EXERCISE DESCRIPTION: Decide whether each statement below agrees with the post about tRPC and React Server Components, answering yes or no and quoting the words of the post that settle it. 1. The writer has used Zodios more than tRPC. 2. The writer has already used NextJS with actions outside of sandboxes. 3. The writer is more excited about RSC and Server Actions than many others are.

QUOTED TEXT:

It's hard to know what people actually expect and how people want to use trpc for in this new world where React, since RSC and server actions, solves a lot of the things that trpc was created for.

T.b.h. I used neither NextJS + actions nor TRPC yet, besides a couple of sandboxes (used Zodios more). Still, here's my take on why I'm still interested in TRPC and why I'm not as hyped about RSC and Server Actions as many:

NextJS + RSC + Actions TRPC + React Query
Flexibility Locked into a single framework Compatible with any TypeScript backend
State Control BE (faster first load) FE (faster interactions, flexibility)

DATASET EXTRACT:
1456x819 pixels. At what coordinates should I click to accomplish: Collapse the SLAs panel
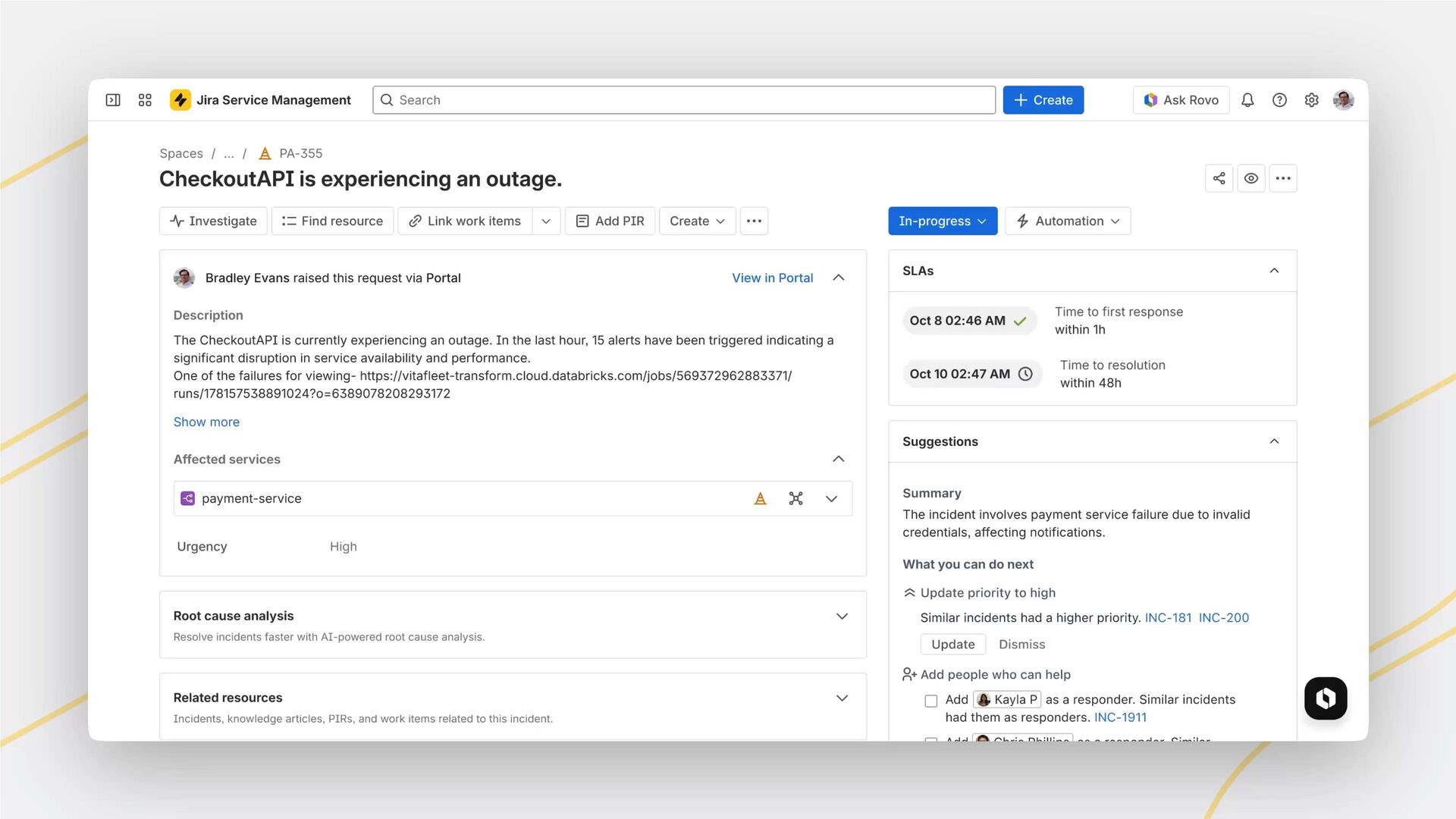(1274, 271)
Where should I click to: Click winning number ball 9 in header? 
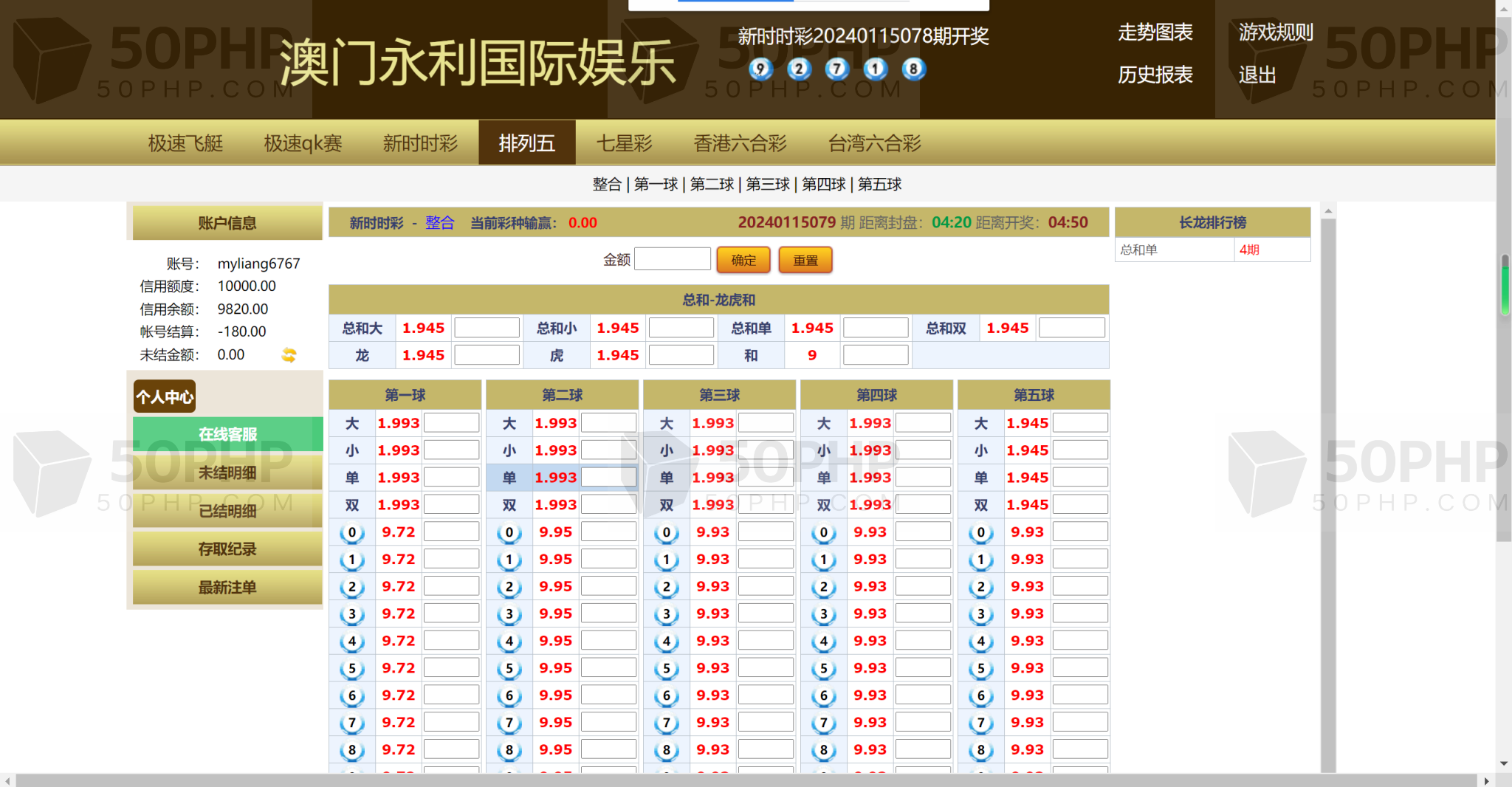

ANSWER FOR THE TASK:
1. Yes: "besides a couple of sandboxes (used Zodios more)"
2. No: "I used neither NextJS + actions nor TRPC yet"
3. No: "I'm not as hyped about RSC and Server Actions as many"